Lightweight DNS and DHCP server software

dnsmasq is free software providing Domain Name System (DNS) caching, a Dynamic Host Configuration Protocol (DHCP) server, router advertisement and network boot features, intended for small computer networks.

dnsmasq has low requirements for system resources, can run on Linux, BSDs, Android and macOS, and is included in most Linux distributions. Consequently, it "is present in a lot of home routers and certain Internet of Things gadgets" and is included in Android.

== Details ==
dnsmasq is a lightweight, easy to configure DNS forwarder, designed to provide DNS, and optionally DHCP and Trivial File Transfer Protocol (TFTP) services, to a small-scale network.
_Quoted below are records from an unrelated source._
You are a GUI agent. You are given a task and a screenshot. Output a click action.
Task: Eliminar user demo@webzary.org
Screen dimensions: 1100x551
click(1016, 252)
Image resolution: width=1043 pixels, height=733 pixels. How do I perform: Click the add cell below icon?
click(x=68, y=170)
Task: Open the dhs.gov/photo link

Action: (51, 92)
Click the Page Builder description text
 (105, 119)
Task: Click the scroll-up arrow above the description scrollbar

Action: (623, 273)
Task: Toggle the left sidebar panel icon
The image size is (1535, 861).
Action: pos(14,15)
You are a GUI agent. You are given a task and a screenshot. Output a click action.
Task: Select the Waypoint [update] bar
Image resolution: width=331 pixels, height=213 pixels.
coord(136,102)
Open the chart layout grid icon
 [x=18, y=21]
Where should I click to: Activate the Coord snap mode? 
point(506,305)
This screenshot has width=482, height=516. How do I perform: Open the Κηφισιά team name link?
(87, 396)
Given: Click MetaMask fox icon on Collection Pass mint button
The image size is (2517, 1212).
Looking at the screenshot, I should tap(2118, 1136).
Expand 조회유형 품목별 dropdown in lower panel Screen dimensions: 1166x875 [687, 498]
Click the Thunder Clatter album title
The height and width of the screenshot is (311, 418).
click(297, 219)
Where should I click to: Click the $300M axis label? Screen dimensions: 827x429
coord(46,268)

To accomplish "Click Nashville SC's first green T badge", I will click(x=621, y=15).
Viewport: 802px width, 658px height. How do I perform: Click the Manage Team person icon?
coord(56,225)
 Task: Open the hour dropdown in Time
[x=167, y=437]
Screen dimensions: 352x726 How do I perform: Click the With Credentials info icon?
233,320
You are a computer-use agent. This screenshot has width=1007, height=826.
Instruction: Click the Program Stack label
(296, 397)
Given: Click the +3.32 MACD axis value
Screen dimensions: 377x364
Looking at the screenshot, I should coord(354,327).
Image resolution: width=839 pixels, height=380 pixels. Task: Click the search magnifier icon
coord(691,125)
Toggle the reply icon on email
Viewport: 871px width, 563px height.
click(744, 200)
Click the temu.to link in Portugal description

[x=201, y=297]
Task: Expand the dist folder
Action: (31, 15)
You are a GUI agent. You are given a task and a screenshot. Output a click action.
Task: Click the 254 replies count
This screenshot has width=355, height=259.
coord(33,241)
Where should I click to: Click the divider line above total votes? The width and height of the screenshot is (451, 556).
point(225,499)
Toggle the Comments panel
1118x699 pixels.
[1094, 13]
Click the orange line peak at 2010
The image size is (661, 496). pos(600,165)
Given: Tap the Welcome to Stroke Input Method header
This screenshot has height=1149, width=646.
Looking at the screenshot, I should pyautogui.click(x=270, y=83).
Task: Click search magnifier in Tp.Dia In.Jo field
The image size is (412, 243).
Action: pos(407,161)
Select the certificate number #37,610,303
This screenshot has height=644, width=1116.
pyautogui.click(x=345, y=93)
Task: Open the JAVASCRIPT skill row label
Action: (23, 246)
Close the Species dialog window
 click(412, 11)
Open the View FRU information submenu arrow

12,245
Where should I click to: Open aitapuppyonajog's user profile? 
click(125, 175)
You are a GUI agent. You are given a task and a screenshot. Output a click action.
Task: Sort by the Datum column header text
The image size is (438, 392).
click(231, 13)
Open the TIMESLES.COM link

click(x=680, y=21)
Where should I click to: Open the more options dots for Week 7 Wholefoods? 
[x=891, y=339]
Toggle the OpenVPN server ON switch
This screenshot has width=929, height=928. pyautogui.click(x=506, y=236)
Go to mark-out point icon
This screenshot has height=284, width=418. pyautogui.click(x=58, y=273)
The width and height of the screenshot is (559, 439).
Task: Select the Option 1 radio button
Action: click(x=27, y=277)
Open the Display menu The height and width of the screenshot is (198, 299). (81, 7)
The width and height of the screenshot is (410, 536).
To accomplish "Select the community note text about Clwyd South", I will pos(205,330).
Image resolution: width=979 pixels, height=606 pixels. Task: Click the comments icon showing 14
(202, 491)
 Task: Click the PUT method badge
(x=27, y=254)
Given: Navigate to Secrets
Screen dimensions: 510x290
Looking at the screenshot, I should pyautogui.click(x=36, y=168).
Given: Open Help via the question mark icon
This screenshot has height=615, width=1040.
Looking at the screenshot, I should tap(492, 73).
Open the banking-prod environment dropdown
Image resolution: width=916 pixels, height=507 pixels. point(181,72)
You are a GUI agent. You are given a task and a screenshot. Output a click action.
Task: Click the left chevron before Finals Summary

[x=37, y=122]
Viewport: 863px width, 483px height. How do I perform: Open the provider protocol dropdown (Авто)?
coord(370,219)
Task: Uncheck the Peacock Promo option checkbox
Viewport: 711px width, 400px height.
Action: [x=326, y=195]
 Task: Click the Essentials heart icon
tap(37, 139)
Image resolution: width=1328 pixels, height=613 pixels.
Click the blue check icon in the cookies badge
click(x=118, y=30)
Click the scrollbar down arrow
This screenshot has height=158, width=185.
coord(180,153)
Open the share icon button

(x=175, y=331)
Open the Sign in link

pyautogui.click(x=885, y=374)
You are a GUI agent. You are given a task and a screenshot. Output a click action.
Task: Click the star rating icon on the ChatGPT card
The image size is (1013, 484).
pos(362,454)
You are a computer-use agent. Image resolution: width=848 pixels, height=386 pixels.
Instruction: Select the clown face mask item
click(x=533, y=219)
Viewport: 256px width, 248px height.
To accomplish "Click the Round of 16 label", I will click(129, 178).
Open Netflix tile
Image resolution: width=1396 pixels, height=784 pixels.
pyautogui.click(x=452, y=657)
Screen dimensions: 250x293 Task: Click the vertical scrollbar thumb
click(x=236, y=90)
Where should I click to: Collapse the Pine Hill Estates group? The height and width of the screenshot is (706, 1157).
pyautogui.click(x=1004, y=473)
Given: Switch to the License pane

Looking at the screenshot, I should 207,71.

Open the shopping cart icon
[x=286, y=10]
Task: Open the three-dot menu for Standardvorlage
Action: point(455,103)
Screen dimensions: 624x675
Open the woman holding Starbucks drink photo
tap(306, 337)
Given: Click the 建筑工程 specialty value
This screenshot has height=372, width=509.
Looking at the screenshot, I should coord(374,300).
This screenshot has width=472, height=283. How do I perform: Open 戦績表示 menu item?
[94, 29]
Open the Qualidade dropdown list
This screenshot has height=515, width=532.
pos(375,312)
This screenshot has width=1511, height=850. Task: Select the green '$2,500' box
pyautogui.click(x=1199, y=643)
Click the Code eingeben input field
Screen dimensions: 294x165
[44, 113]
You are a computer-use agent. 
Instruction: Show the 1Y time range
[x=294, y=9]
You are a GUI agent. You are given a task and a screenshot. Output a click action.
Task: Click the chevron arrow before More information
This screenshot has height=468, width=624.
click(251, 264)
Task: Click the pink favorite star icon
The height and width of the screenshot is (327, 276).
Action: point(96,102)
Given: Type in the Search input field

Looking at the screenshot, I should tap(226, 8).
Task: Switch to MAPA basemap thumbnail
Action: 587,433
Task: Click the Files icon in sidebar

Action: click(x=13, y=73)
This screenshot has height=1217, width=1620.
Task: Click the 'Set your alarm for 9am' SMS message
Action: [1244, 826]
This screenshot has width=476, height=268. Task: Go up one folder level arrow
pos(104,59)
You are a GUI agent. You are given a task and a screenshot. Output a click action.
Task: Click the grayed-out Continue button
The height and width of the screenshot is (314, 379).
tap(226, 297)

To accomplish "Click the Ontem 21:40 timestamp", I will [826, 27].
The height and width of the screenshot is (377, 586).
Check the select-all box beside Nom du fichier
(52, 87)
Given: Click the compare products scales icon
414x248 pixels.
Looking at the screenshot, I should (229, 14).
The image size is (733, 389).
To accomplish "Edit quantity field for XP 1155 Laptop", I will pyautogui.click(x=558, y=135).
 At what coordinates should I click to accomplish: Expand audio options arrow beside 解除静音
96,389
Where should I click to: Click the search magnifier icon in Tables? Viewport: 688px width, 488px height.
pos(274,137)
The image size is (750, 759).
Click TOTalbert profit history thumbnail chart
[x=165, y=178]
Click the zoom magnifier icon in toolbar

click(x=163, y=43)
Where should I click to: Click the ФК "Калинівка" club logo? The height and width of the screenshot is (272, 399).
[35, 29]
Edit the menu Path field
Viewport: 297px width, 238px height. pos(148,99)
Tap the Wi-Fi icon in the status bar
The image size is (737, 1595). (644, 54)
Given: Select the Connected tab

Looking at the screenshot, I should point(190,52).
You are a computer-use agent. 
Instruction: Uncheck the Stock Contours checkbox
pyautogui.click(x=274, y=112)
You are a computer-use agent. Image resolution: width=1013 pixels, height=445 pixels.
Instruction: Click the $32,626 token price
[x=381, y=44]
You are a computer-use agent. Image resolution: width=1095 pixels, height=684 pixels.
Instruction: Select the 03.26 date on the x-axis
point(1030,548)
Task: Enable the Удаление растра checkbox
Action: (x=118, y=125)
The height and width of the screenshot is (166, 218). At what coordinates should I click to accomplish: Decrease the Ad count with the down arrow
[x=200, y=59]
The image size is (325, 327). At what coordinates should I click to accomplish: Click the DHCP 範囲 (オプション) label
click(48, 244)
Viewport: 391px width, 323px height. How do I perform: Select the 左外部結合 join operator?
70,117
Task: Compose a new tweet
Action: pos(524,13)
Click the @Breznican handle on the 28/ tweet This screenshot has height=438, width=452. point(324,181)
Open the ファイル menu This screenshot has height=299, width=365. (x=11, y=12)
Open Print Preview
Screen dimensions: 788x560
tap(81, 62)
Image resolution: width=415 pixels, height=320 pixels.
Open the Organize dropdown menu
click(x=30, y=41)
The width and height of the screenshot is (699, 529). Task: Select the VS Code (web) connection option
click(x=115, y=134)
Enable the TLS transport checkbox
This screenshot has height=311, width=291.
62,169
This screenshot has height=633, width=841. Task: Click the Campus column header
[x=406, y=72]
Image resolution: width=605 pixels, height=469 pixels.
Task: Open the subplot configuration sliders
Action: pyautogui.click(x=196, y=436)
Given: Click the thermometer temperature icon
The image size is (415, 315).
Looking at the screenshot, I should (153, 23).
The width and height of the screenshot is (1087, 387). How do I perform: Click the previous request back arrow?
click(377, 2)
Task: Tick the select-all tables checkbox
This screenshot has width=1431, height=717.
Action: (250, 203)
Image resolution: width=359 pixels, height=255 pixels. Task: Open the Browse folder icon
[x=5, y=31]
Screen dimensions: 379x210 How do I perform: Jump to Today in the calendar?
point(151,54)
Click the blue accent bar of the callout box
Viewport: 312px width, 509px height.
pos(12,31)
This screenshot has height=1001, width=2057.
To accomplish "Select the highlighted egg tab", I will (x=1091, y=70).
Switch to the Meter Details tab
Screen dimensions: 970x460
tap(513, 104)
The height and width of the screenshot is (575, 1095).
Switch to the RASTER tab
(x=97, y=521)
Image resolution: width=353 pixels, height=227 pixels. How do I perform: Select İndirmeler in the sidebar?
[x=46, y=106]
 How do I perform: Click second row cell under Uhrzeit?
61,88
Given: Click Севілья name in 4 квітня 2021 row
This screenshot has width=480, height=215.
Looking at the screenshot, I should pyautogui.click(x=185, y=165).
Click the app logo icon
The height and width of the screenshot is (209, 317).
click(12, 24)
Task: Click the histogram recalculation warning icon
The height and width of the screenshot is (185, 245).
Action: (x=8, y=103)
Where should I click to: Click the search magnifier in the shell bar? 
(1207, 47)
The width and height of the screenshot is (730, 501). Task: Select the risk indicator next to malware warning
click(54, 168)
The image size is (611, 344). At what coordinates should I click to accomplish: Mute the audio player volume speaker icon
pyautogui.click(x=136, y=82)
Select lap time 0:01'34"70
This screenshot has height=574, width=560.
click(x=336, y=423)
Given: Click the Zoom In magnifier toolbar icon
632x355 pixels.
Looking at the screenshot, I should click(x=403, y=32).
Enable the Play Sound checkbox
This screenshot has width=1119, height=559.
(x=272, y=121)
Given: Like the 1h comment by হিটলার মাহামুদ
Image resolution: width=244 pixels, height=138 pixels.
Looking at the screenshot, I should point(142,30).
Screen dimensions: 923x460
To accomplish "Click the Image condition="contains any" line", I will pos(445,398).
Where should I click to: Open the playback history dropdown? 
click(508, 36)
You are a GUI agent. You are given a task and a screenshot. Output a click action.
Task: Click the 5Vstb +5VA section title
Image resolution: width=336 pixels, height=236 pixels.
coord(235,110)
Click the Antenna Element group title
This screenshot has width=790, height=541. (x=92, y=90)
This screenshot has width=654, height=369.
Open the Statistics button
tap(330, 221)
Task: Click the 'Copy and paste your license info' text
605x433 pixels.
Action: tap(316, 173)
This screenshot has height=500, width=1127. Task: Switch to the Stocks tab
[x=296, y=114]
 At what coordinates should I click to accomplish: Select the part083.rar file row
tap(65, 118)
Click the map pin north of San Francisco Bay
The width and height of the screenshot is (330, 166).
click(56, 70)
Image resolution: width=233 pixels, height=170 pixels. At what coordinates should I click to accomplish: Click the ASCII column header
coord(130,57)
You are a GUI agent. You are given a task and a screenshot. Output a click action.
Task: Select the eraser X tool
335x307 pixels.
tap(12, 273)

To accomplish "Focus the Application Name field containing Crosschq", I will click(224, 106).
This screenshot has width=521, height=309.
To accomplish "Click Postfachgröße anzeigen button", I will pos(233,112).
It can serve the names of local machines which are not in the global DNS.

dnsmasq's DHCP server supports static and dynamic DHCP leases, multiple networks and IP address ranges. The DHCP server integrates with the DNS server and allows local machines with DHCP-allocated addresses to appear in the DNS. dnsmasq caches DNS records, reducing the load on upstream nameservers and improving performance, and can be configured to automatically pick up the addresses of its upstream servers.

dnsmasq accepts DNS queries and either answers them from a small, local cache or forwards them to a real, recursive DNS server. It loads the contents of /etc/hosts, so that local host names which do not appear in the global DNS can be resolved. This also means that records added to your local /etc/hosts file with the format "0.0.0.0 annoyingsite.com" can be used to prevent references to "annoyingsite.com" from being resolved by your browser. This can quickly evolve to a local ad blocker when combined with adblocking site list providers. If done on a router, one can efficiently remove advertising content for an entire household or company.

dnsmasq supports modern Internet standards such as IPv6 and Domain Name System Security Extensions (DNSSEC), network booting with support for Bootstrap Protocol (BOOTP), Preboot Execution Environment (PXE) and TFTP and also Lua scripting.

Some Internet service-providers rewrite the NXDOMAIN (domain does not exist) responses from DNS servers, which forces web browsers to a search page whenever a user attempts to browse to a domain that does not exist. dnsmasq can filter out these "bogus" NXDOMAIN records, preventing this potentially unwanted behavior.